In 2013 we awarded three new Neighborhood Health Status Improvement grants. Over the upcoming year, these grantees and their partners will launch their health improvement projects as they engage neighborhood residents, complete an asset-based assessment of their community, and carry out small-scale projects in their neighborhoods. These groups will receive support from the Asset-Based Community Development Institute at Northwestern University.
At the close of 2013, three new grantees began phase one of the Neighborhood Health Status Improvement Initiative. They are:
S2AY Rural Health Network, Seneca Towns Engaging People for Solutions (STEPS)

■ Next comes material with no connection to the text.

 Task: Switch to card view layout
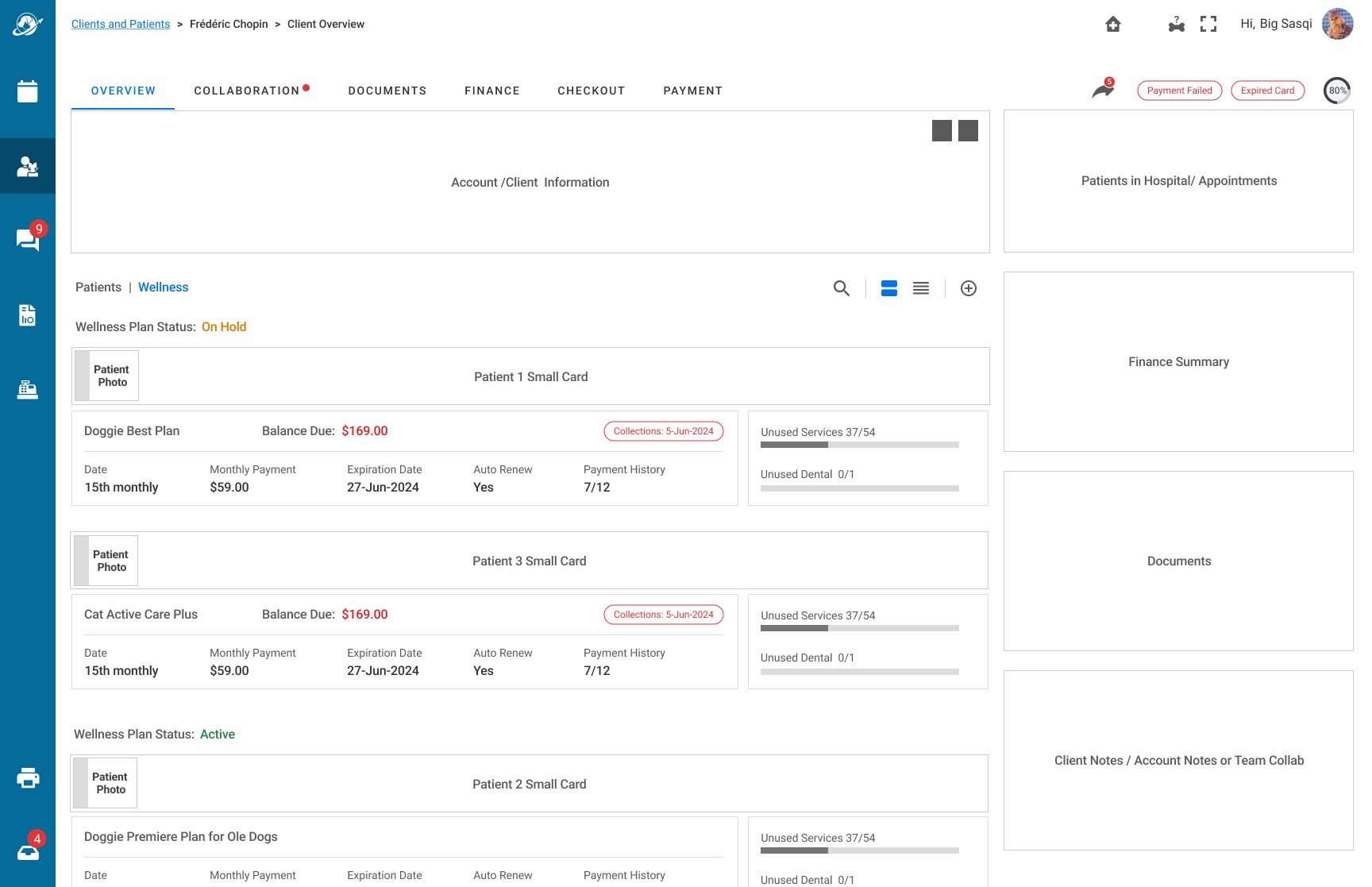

This project will take place in southern Seneca County, including the towns of Covert, Lodi, Ovid, and Romulus.
Cornell Cooperative Extension of Wayne County, Galen-Savannah Neighborhood Health Improvement Project
The Wayne County towns of Galen and Savannah, including the Village of Clyde and hamlet of Savannah, are the sites for this initiative.
Anthony L. Jordan Health Center, Bridges to Wellness
Residents of the Bridges to Wellness neighborhood are working to create a fresh image for their Northeast Rochester neighborhood as a beautiful and welcoming place to live. They are making public spaces more appealing with gardens, murals, and other public art. Newly designated walking routes and walking clubs promote engagement in physical activity, while a farm stand makes it easier to purchase healthy food. Collaborations with the Gantt Community Center and other organizations support the Bridges to Wellness youth development focus, and they were able to leverage Health Foundation funds to secure an additional $50,000 from the Rochester Children’s Zone.
Charles Settlement House and Charles Neighbors in Action developed Coaching, Organization and Accessing Community Health (COACH) to improve neighborhood health and safety and provide positive and healthy work/life opportunities for youth and adults.
Pathstone Corporation, Resident Initiative for Sustainable Engagement (RISE)
RISE will take place in the Marketview Heights.